DeepMind, a division of Google that's focused on advancing artificial intelligence research, unveiled a new version of its AlphaGo program today that learned the game exclusively by playing itself.

"If we learn the game of Go purely through supervised learning, the best you could hope to do would be as good as the human you're imitating..."

By the time the AI reached the 72-hour mark, it had already surpassed the abilities of AlphaGo Lee, one of its most notorious predecessors for being the first machine to beat a human Go champion, Lee Se-Dol in 4 out of 5 games. (There are approximately 10 positions you can make on a Go board.) As DeepMind co-founder Demis Hassabis told The Verge, AlphaGo Zero could be reprogrammed to sort through other kinds of data instead. Now what's really important to remember is that Go is simpler to learn than Chess.

The next move from the best possible chain is then played, and the computer players repeat the above steps, coming up with chains of moves ranked by strength. It made history again previous year, when it pummeled Lee Sedol, and triumphed once more in May with a three-game win against current No. 1 ranking player Ke Jie. After 40 days of internal Go playing, it beat the Master version (the same program that triumphed over world number one Ke Jie in May) 89-11 - making it "arguably the strongest Go player in history". AlphaGo analyzed those games, move-by-move, and then played itself in simulations over and over again, hyper-optimizing moves each turn based on its store of human knowledge about the game. However, that iteration of the algorithm has now been thoroughly thrashed by DeepMind's new AlphaGo Zero. For the first time, a neural network has taught itself completely how to play a game, assembling knowledge that took humans thousands of years, during a period of just a few days. Zero only understood that concept later in its training, according to DeepMind's paper.

To accomplish this, the company used a machine learning technique called "reinforcement learning" to push Zero to optimize its gameplay.

He adds: "They're not putting explicit declarative knowledge of things other than the rules of Go in there, but there's a lot of implicit knowledge that the programmers have about how to construct machines to play problems like Go". Like the original, it used a deep neural network and a powerful search algorithm to pick the next move.

"However, this is not the beginning of any end because AlphaGo Zero, like all other successful AI so far, is extremely limited in what it knows and in what it can do compared with humans and even other animals", he said.

DeepMind's human-conquering AlphaGo AI just got even smarter.

AlphaGo Zero required no human input to learn how to play Go, and beat every single AI on its path to become the ultimate player.

Hassabis said that using real world data, particularly human-generated or labeled data, is problematic because it can be expensive, publicly-unavailable or biased. "AlphaGo Zero is now the strongest version of our program and shows how much progress we can make even with less computing power and zero use of human data".

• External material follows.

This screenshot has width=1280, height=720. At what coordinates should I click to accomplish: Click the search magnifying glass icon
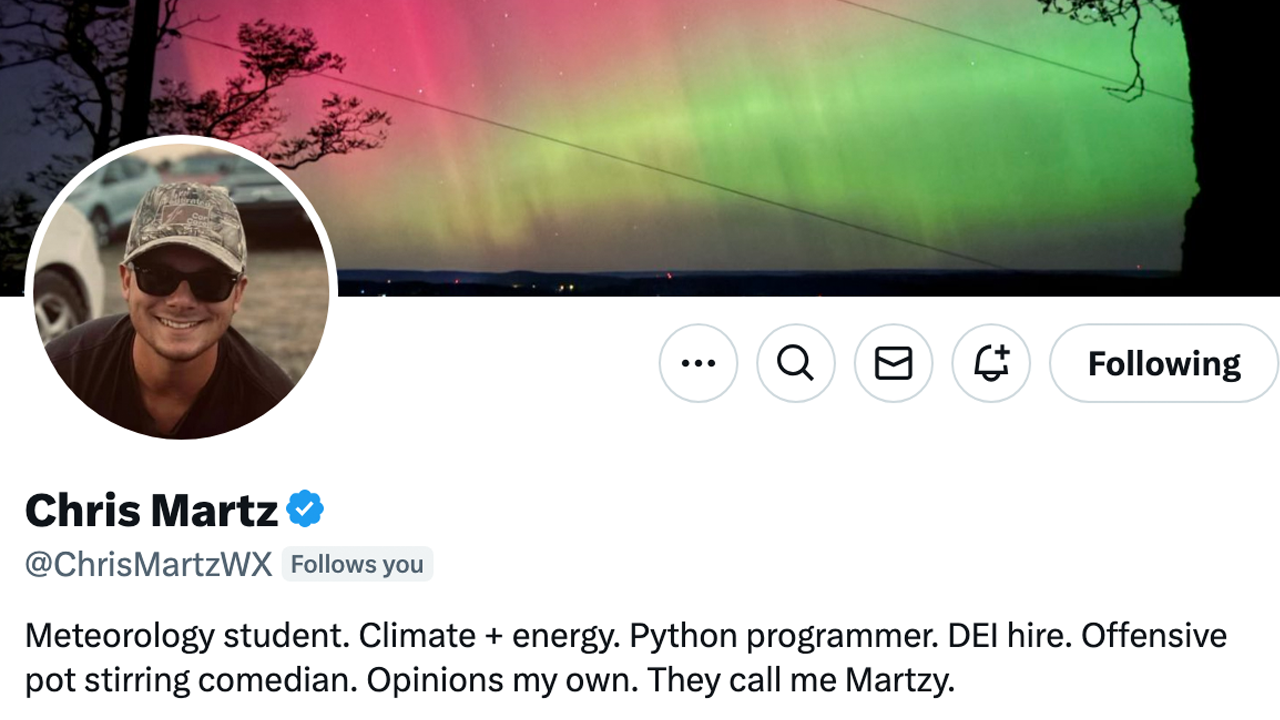795,363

When asked how many Alphabet dollars DeepMind used to fund all of its AlphaGo work, Hassabis said it was hard to quantify before admitting that the figure is "probably quite scary".

"AlphaGo Zero becomes its own teacher", wrote DeepMind researchers recently on the company blog.

While the AlphaGo Zero breakthrough is impressive, it's worth noting that researchers are still a long way off the AIs depicted in Hollywood films like "Ex-Machina" or "Her".